En fait, avant de faire Bang Bang Baby, j’avais déjà travaillé avec des très jeunes gens, et je trouve ça particulièrement intéressant. Par exemple, dans mon dernier court-métrage, les personnages principaux étaient 3 enfants. Il est vrai que les ados et les enfants sont des personnages centraux de plus en plus de programmes et je pense que c’est tout simplement parce qu’il y a un enfant qui sommeille en chacun de nous. C’est quelque chose de central, l’enfance. En fait, ce n’est pas du tout facile de raconter l’adolescence, c’est même très complexe. Moi, j’ai grandi avec Les 400 coups, c’est un film qui me colle à la peau, et je pense que c’est important comme projet de raconter l’adolescence sous plusieurs formes, notamment via le drame, car nous l’avons tous expérimentée et l’on sait très bien que les émotions que l’on a ressenties à cet âge sont des émotions pures. Il n’y a pas de références culturelles ou sociales qui vont influencer d’une manière ou d’une autre ce que l’on ressent et je pense que le cinéma et la télévision ont besoin de cette clarté. Nous rencontrons Alice, dans le premier épisode, alors qu’elle a déjà vécu 10 ans sans son père, en pensant que celui-ci est mort, et donc cette absence est un vide, un gouffre qu’elle a cherché à remplir avec la boulimie. Il fallait donc pouvoir raconter ça de manière directe, avec une spontanéité directe.
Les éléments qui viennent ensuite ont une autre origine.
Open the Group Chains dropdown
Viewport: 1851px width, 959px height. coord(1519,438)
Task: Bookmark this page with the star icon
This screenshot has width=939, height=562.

Madmoizelle : Vous parliez tout à l’heure des 400 coups, et aussi du manque de diversité de tonalités dans les programmes italiens. Est-ce que le cinéma français, connu pour la multiplicité de ses facettes, a influencé vos créations d’une manière ou d’une autre ?
Je considère que la production française est une référence, en matière de cinéma, en effet. C’est un cinéma qui m’inspire, de plein de manières différentes. Surtout Les 400 coups, en effet (rires).
Vous avez également réalisé plusieurs épisodes de la série Au cœur de la mafia. Avec Bang Bang Baby, vous retournez à l’univers brutal de l’organisation mafieuse. Pourquoi une telle appétence pour l’univers du crime ?
Ce qui me plait, je vais vous dire, c’est la dimension extrême de cet univers où les besoins exprimés sont quasiment primaires. Ce qui me fascine c’est que c’est un monde dans lequel on côtoie tout le temps, de manière directe, la vie et la mort. Et ce sont les personnages dans toute leur complexité qui vont nourrir de nuances ce monde assez drastique, assez radical, qu’est celui de la criminalité.
Michele Alhaique, après un au revoir chaleureux, est retourné à la lumière des rues de Cannes, qui contrastent catégoriquement avec le monde âpre de son cher Bang Bang Baby.